Start of LISTED RECORDS

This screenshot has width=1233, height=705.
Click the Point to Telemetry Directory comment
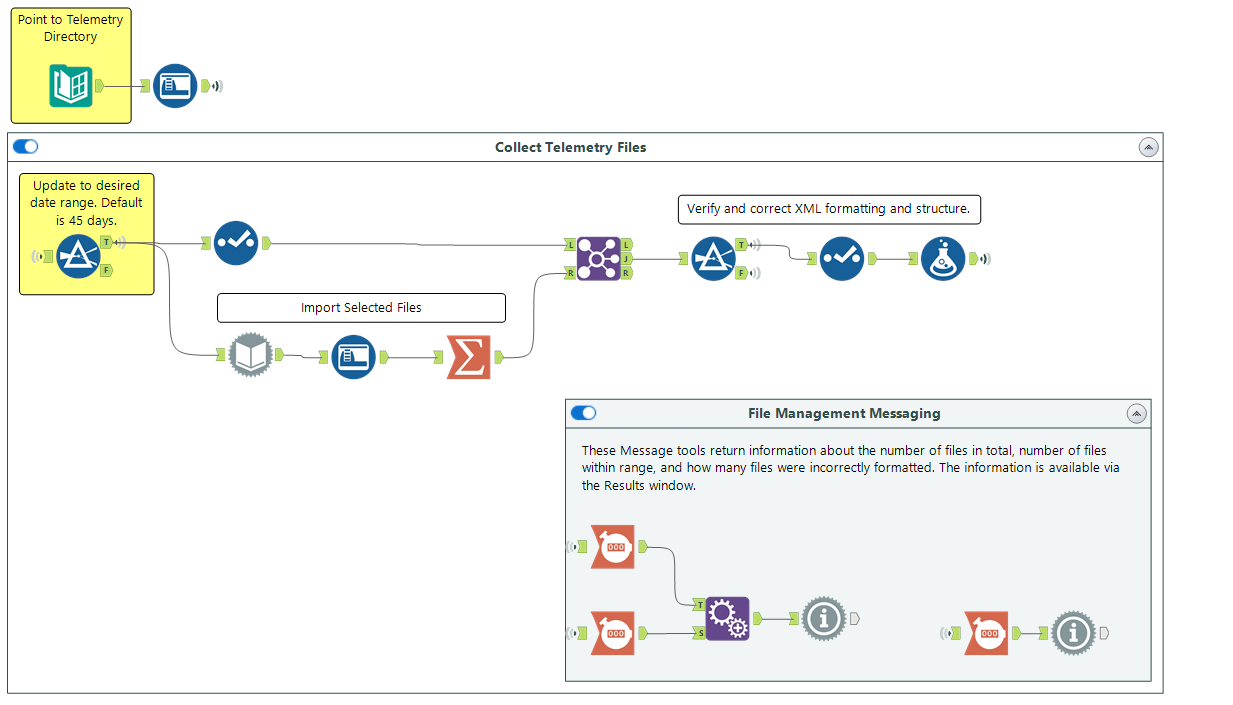pos(70,28)
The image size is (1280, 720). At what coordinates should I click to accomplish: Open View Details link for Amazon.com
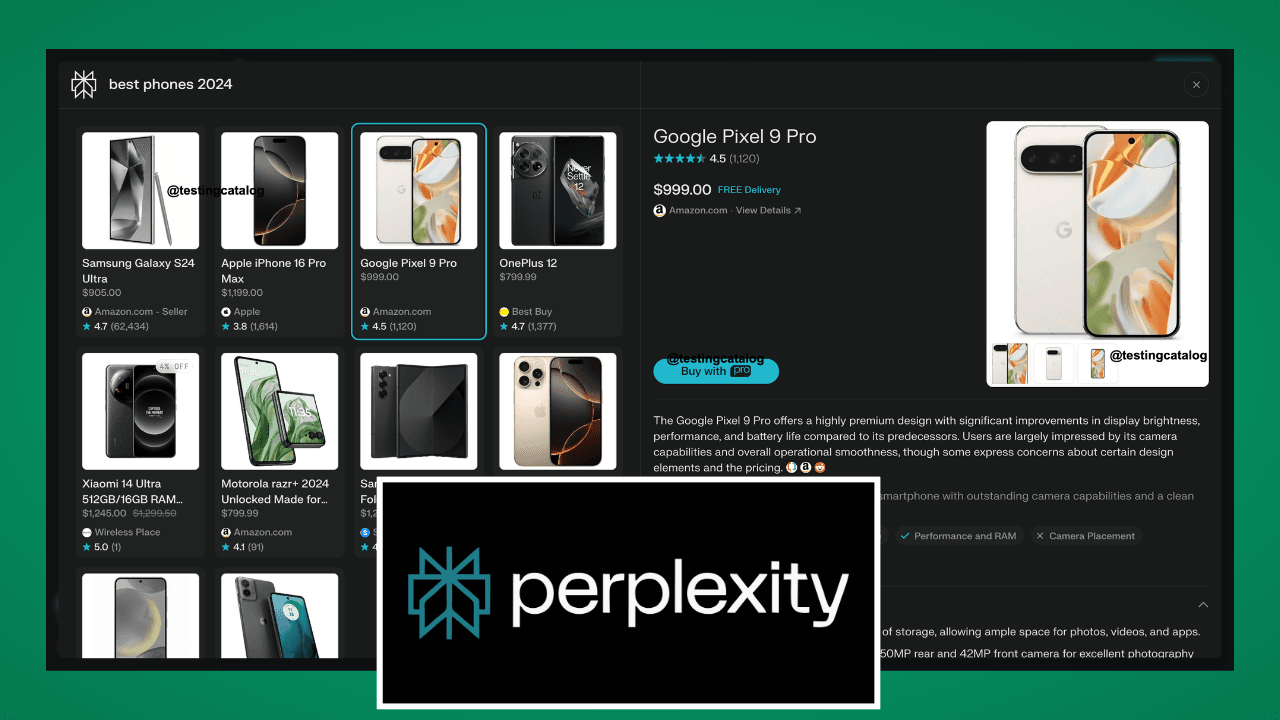768,211
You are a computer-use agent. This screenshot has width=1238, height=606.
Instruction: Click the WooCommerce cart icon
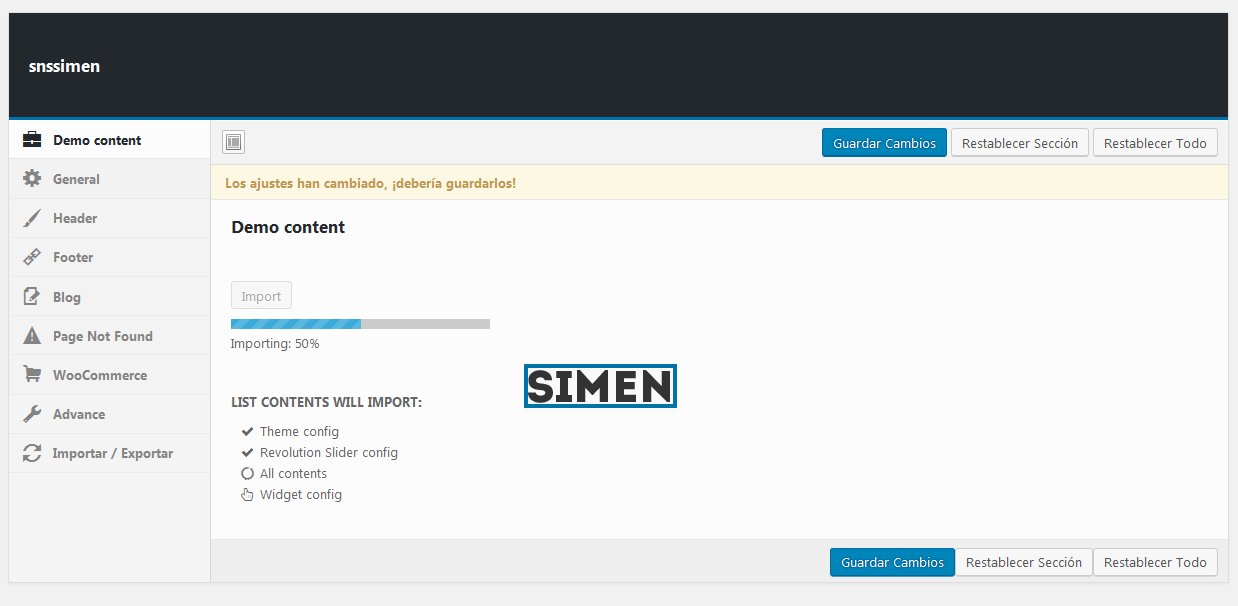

End of LISTED RECORDS

** ASSIGNED TASK **
The whole listing should be retyped word for word; none of its pictures belong in the copy.

** EXERCISE OUTPUT **
This screenshot has width=1233, height=705.
Click the Point to Telemetry Directory comment
pos(70,28)
The image size is (1280, 720). At what coordinates should I click to accomplish: Open View Details link for Amazon.com
768,211
You are a computer-use agent. This screenshot has width=1238, height=606.
Instruction: Click the WooCommerce cart icon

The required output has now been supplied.